According to the historical OCR blog post, what accuracy rate is the model expected to achieve?

** Begin DOCUMENT SEGMENT **

Historical OCR with Self-Supervised Learning

Challenges and Achievements as a Google Summer of Code Contributor

Yukinori Yamamoto
7 min readSep 10, 2024

Introduction

For the past several months, I have been working on creating self-supervised models for historical OCR as a Google Summer of Code contributor with HumanAI. This blog post is the second report on my work, following my first blog post. You can check my code in this repo.

Task

The aim of this project is to develop a model that can recognize characters in Spanish printed documents from the Renaissance using self-supervised learning. The model is expected to achieve an accuracy rate of over 80%. This task is particularly challenging due to the unique characteristics of the data. Renaissance-era Spanish differs significantly from modern Spanish, including variations in spelling, which is a critical factor for OCR.

An example of images in the target dataset

Additionally, some characters in the dataset are no longer in use today. Since these documents were printed hundreds of years ago, parts of them have deteriorated, making it even harder for the model to recognize text. Compounding the difficulty, there is only a minimal amount of annotated data for these historical documents — just a few thousand words. General OCR models typically require over 10,000 annotated word images to be trained from scratch, so creating a decent model with such a small dataset might seem daunting. To address this, self-supervised learning is utilized, as it allows training on data without the need for labels — exactly the approach I have been taking in this project.

** End DOCUMENT SEGMENT **
** Begin INFORMATION SUPPLIED **

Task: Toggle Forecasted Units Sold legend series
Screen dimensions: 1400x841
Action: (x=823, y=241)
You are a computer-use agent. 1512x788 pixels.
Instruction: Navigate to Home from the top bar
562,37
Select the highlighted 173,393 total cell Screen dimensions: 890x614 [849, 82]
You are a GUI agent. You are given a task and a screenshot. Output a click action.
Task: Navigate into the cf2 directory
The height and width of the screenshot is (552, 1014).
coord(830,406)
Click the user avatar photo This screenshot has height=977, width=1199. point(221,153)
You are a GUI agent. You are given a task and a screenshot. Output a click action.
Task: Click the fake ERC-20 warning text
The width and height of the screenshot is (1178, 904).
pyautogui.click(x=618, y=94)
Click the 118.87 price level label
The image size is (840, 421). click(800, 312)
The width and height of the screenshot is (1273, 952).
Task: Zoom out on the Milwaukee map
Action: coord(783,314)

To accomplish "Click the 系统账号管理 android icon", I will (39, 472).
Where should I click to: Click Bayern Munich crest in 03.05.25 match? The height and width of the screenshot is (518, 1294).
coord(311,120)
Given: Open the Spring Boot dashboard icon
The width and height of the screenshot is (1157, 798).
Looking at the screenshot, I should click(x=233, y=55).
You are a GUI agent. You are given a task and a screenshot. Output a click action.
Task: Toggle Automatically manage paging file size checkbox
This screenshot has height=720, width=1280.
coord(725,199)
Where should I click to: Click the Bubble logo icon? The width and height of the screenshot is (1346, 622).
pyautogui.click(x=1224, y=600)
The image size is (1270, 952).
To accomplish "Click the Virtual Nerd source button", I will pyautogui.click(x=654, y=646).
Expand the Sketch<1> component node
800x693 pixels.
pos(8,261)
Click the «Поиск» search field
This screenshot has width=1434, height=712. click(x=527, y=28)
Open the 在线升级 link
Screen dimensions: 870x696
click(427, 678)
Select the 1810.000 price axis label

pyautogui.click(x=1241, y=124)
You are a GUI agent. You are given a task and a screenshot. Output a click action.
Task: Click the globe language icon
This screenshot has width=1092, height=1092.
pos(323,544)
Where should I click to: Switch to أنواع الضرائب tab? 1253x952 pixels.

** End INFORMATION SUPPLIED **

▶ _WRITTEN RESPONSE_: Over 80%.